■ Stored items:

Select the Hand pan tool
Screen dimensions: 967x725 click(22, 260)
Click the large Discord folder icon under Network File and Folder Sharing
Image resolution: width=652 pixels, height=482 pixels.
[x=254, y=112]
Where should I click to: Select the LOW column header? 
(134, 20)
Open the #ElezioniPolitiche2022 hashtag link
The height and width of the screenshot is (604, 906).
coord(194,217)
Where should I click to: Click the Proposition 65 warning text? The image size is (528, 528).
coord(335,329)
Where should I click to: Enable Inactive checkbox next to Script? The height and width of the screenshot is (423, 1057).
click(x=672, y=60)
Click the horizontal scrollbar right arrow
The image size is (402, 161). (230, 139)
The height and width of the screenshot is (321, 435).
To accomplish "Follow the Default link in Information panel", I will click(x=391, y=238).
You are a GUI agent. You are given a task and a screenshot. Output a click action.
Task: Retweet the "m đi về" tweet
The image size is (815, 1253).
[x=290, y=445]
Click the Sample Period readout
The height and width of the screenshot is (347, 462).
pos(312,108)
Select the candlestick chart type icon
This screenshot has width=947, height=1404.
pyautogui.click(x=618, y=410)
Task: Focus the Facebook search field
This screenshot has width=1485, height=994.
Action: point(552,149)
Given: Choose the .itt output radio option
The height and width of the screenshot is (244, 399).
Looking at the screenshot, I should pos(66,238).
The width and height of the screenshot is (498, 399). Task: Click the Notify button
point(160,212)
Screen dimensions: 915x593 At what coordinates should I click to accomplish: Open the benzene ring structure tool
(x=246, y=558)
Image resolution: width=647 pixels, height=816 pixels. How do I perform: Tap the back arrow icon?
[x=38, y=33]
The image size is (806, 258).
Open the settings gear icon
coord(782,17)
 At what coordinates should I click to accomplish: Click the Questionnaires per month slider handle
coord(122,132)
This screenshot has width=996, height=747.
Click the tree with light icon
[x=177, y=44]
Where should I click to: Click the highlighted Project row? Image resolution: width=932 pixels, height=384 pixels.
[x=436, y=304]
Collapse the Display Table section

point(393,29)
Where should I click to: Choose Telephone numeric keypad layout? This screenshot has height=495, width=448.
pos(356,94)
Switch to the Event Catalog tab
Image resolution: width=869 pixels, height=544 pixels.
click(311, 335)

■ What to work on:
Copy out each line of the data above, exactly, if it lies between the line holding "Select the candlestick chart type icon" and the line holding "Given: Choose the .itt output radio option", inclusive; copy no other line.

■ Exercise result:
Select the candlestick chart type icon
This screenshot has width=947, height=1404.
pyautogui.click(x=618, y=410)
Task: Focus the Facebook search field
This screenshot has width=1485, height=994.
Action: point(552,149)
Given: Choose the .itt output radio option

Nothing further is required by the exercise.